Look for any function that catches your eye, and search for it on the dumped debug symbols (p3_functions.cpp).
Paste it into the corresponding file, and start decompiling.
Let's imagine that you chose the function exh_mbar_time_out from main/scrctrl.c.
Let's begin by first taking a look at the info we have for this function:
- Debug info for the function:
- Name:
exh_mbar_time_out - Signature:
static int exh_mbar_time_out(EXAM_CHECK*) - Arguments:
$a0->EXAM_CHECK *ec_pp
- Local variables:
$a1->int ret
- Name:
- Disassembly (of course):
lw $v1, 0x32c($a0) lw $v0, 0x28($a0) beqz $v0, l_2c negu $a1, $v1 bnezl $v1, l_20 lbu $v1, 0x2c($a0) b l_2c move $a1, $zero l_20: lbu $v0, 0x330($a0) xor $v0, $v0, $v1 movz $a1, $zero, $v0 l_2c: jr $ra move $v0, $a1
Given the above, you can start in two ways:
- Let a decompiler give you a head start (Ghidra, m2c):
- Pros:
- a.) Works great with small functions.
- b.) Ghidra can figure GCC optimizations nicely.
- c.) m2c is designed for matching decomp in mind.
- Cons:
- a.) Not efficient for big functions.
- b.) m2c isn't very good at figuring GCC optimizations.
- c.) Ghidra isn't built for matching decomp--its pseudocode won't match most of the times.
- c.1) m2c isn't perfect for PS2, will sometimes fail.
- I strongly recommend using both decompilers due to its strong and weak points.
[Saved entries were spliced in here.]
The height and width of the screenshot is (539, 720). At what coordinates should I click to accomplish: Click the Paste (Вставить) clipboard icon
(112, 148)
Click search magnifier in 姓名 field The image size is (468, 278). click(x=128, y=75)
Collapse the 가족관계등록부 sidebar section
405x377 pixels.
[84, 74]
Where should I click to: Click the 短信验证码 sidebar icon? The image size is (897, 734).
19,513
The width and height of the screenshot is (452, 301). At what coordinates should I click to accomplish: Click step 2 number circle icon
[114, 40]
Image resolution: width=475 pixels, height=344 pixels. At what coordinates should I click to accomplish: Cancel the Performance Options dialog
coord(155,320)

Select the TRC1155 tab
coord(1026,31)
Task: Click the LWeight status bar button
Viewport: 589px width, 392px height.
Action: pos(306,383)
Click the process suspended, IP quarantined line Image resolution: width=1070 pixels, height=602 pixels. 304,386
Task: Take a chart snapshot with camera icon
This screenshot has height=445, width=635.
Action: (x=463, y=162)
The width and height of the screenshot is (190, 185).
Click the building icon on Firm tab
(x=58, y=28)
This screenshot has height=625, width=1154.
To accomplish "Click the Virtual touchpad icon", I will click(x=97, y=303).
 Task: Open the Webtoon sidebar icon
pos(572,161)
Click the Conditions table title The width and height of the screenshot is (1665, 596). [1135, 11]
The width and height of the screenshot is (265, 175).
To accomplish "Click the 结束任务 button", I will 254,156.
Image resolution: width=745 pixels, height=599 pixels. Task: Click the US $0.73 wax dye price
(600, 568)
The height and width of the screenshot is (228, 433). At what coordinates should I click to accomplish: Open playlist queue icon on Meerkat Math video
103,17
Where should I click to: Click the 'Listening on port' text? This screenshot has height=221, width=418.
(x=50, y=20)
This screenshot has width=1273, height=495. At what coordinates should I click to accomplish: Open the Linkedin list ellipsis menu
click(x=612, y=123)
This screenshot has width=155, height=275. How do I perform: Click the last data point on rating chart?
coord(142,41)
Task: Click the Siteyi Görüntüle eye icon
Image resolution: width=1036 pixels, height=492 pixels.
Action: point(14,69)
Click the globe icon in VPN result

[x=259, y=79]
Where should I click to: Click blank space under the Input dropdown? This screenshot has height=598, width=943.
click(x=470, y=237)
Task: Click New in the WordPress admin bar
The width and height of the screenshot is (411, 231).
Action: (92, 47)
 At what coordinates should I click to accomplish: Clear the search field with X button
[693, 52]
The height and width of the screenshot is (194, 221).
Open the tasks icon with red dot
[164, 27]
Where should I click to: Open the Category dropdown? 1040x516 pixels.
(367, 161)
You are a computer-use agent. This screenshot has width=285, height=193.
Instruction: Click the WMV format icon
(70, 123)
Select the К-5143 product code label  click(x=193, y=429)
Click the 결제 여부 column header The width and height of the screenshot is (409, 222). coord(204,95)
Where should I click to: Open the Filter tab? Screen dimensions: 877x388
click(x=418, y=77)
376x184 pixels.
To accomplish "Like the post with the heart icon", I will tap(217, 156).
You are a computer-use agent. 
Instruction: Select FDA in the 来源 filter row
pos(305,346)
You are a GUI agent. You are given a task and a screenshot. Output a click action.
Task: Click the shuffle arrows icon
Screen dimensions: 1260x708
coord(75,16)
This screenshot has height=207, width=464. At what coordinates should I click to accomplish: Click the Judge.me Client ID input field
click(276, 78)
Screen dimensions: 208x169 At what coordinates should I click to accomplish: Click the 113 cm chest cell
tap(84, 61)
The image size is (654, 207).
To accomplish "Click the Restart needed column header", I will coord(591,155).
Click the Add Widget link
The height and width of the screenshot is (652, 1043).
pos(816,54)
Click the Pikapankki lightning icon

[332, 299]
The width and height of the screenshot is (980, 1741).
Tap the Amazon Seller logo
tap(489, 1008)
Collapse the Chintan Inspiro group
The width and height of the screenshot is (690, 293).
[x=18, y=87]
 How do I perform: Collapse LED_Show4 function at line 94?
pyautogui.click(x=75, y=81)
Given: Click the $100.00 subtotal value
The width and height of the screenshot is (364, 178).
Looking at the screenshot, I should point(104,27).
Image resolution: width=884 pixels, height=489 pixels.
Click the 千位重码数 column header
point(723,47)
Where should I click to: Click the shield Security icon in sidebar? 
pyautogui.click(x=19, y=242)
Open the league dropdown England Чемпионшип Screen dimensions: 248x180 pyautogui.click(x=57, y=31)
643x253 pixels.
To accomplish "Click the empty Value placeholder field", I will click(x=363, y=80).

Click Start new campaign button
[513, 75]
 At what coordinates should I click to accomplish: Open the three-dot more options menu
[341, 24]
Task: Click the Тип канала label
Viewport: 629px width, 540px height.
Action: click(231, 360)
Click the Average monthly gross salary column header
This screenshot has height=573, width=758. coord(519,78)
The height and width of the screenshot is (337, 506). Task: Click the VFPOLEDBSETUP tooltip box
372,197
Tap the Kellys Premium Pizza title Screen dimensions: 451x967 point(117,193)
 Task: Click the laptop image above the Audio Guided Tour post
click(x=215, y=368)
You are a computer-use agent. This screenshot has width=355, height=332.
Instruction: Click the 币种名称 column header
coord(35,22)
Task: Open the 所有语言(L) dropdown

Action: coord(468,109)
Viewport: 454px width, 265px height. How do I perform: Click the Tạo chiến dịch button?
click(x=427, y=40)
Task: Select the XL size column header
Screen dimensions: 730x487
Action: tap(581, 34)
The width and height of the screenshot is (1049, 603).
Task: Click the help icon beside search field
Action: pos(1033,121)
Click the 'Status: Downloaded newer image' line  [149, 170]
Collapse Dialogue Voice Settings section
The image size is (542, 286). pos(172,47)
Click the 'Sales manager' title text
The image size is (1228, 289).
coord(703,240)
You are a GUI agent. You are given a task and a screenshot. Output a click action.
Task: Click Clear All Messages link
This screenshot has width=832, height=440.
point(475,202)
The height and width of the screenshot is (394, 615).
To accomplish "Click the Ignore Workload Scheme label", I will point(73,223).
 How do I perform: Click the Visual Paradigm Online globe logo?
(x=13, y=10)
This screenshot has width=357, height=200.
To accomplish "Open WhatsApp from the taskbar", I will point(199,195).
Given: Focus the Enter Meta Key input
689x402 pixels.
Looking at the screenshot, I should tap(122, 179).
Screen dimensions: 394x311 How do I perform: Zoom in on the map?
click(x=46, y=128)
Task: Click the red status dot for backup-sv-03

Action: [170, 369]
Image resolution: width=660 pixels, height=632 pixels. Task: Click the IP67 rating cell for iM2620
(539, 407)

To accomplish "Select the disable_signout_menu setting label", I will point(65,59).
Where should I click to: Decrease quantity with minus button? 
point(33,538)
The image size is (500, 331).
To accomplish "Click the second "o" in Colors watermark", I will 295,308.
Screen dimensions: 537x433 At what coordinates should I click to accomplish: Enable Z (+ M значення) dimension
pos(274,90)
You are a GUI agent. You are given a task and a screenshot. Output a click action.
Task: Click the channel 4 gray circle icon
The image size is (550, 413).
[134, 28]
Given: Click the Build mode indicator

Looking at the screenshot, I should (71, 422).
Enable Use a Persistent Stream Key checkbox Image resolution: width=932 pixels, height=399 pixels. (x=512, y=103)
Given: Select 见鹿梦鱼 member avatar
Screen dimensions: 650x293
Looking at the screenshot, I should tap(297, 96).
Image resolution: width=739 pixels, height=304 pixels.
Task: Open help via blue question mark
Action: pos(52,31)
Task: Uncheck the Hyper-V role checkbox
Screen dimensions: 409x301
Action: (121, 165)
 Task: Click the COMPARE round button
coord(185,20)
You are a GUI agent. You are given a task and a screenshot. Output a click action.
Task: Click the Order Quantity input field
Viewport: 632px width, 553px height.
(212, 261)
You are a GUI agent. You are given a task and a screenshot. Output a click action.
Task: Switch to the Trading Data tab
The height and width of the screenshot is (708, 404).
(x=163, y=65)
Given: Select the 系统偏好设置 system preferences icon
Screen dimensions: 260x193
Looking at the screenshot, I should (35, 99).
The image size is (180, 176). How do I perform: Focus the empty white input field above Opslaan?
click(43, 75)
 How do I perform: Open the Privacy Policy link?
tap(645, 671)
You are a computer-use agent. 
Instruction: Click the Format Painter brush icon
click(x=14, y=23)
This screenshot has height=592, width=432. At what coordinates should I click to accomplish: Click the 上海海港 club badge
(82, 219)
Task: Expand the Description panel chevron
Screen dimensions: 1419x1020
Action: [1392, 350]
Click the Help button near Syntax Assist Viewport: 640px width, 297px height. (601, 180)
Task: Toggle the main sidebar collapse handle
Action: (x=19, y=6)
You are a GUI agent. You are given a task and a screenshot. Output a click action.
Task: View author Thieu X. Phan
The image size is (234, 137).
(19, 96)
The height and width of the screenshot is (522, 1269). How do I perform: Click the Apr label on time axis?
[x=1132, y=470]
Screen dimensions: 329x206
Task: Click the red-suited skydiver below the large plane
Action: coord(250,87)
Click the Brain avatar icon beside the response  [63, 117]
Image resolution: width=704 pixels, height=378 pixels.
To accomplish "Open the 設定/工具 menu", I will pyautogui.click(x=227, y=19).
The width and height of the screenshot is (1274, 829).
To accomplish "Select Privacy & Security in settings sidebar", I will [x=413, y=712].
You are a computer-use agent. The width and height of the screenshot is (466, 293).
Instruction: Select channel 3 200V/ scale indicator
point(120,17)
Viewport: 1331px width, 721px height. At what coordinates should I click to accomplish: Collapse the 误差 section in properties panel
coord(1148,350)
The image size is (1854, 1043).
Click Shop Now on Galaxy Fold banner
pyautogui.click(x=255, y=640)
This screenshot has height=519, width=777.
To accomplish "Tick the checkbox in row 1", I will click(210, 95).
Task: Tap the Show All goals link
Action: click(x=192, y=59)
There are more decompiling tools around but these are the most recommended (for PS1/PS2).
- Pros:
- Translate assembly by hand:
- Pros:
- a.) Very efficient regardless of the function.
- b.) You will have a better view of the function.
- Cons:
- a.) Very time-consuming depending on the length and complexity of the function.
- b.) Requires previous knowledge of how the compiler works and the optimizations it often applies.
- Pros:
I strongly recommend option 1 for starting and later going for option 2.
Here I'll guide through option 2 as decompilers do most* of the work for you, so
let's take another look at the disassembly and slowly translate it to a C-like pseudocode.
But before that, let's take a moment to define what our pseudocode will be like:
- Every GPR will be a local variable.
- We will explicitly add type casts on loads and saves.
- For loads and saves, we will always assume that the base is a struct pointer unless suspected to be a pointer to a base C type.
- Most of the times you won't have to do any assumptions thanks to the debug information (unless you're working with
prlib).
- Most of the times you won't have to do any assumptions thanks to the debug information (unless you're working with
- Struct fields will be prefixed with
unkfollowed by the offset in hexadecimal and uppercase (e.g.:unk1FF). - The function's real signature will be defined after the translation in the case that there is no debug information.
- Labels will be prefixed by
l_followed by the function relative offset (e.g.:l_4c).
An example function would look like this after translation:
void my_func(void) {
a1 = (s32)a0->unk0;
v0 = a1 + 1;
return;
}That out of the way, we can begin. We will explain an instruction once after first encountering it, next instances of said instruction will be skipped to be brief.
- First 'unknown' instruction is
lw:- Defined as the following:
Load Word: To load a word from memory as a signed value.lw rt, offset(base)GPR[rt] = memory[GPR[base] + offset];
- On our pseudocode, it would translate to the following:
v1 = *(s32*)(a0 + 0x32c);
- Assuming
$a0is a struct pointer (we will always assume so from now on), it would translate to the following:v1 = (s32)a0->unk32C;
- Defined as the following:
- Second unknown instruction is
beqz:- Branch instructions are a bit confusing, so hold on tight.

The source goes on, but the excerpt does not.